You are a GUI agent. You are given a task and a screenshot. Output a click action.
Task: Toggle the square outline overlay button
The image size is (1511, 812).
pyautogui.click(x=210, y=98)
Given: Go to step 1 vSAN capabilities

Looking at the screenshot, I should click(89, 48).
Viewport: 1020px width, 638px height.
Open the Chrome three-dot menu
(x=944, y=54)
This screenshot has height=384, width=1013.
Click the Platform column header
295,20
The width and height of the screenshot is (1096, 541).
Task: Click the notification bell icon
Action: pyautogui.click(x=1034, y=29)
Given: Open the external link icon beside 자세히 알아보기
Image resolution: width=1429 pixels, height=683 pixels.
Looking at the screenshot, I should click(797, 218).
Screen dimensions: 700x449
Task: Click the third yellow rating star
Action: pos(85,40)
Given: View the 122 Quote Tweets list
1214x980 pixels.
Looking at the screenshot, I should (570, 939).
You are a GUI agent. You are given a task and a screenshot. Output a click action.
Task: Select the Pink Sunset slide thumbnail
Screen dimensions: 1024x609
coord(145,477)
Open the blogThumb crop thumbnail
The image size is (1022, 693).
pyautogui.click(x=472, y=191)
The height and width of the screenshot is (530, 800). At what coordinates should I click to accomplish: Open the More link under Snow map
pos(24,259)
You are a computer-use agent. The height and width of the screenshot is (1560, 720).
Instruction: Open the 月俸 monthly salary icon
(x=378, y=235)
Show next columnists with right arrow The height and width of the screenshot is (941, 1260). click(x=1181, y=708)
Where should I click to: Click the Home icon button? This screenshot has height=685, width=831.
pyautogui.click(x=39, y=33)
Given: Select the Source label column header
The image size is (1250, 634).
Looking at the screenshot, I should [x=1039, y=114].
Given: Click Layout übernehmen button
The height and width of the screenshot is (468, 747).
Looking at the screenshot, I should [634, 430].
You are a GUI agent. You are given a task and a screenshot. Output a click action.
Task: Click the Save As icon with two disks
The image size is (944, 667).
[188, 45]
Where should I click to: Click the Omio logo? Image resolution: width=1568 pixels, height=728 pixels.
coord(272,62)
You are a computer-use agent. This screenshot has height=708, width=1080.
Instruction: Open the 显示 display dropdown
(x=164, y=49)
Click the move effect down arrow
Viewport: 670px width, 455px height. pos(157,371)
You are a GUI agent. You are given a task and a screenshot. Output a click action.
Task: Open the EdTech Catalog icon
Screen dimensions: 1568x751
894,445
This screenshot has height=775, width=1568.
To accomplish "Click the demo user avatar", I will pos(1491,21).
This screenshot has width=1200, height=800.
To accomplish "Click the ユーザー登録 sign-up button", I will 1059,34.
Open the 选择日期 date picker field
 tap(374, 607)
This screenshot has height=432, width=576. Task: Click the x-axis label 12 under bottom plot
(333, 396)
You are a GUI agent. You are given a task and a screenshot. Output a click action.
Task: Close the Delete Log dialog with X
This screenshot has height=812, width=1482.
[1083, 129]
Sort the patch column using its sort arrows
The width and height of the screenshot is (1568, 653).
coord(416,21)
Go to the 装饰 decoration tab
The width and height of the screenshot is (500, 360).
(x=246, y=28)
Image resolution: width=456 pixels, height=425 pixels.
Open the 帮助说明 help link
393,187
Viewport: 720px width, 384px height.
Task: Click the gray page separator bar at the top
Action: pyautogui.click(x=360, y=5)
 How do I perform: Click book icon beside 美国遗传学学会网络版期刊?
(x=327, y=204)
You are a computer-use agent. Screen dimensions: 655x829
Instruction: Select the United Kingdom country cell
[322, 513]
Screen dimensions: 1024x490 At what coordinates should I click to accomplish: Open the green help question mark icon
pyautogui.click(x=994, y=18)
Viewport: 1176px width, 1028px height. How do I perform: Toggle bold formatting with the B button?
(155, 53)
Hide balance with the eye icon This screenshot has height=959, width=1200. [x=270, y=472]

★ ★ ★ ★

Please transcribe only the lines in the records above running from the line that has "Open the Chrome three-dot menu" through the line that has "Given: Open the", both included, exactly as they appear.

Open the Chrome three-dot menu
(x=944, y=54)
This screenshot has height=384, width=1013.
Click the Platform column header
295,20
The width and height of the screenshot is (1096, 541).
Task: Click the notification bell icon
Action: pyautogui.click(x=1034, y=29)
Given: Open the external link icon beside 자세히 알아보기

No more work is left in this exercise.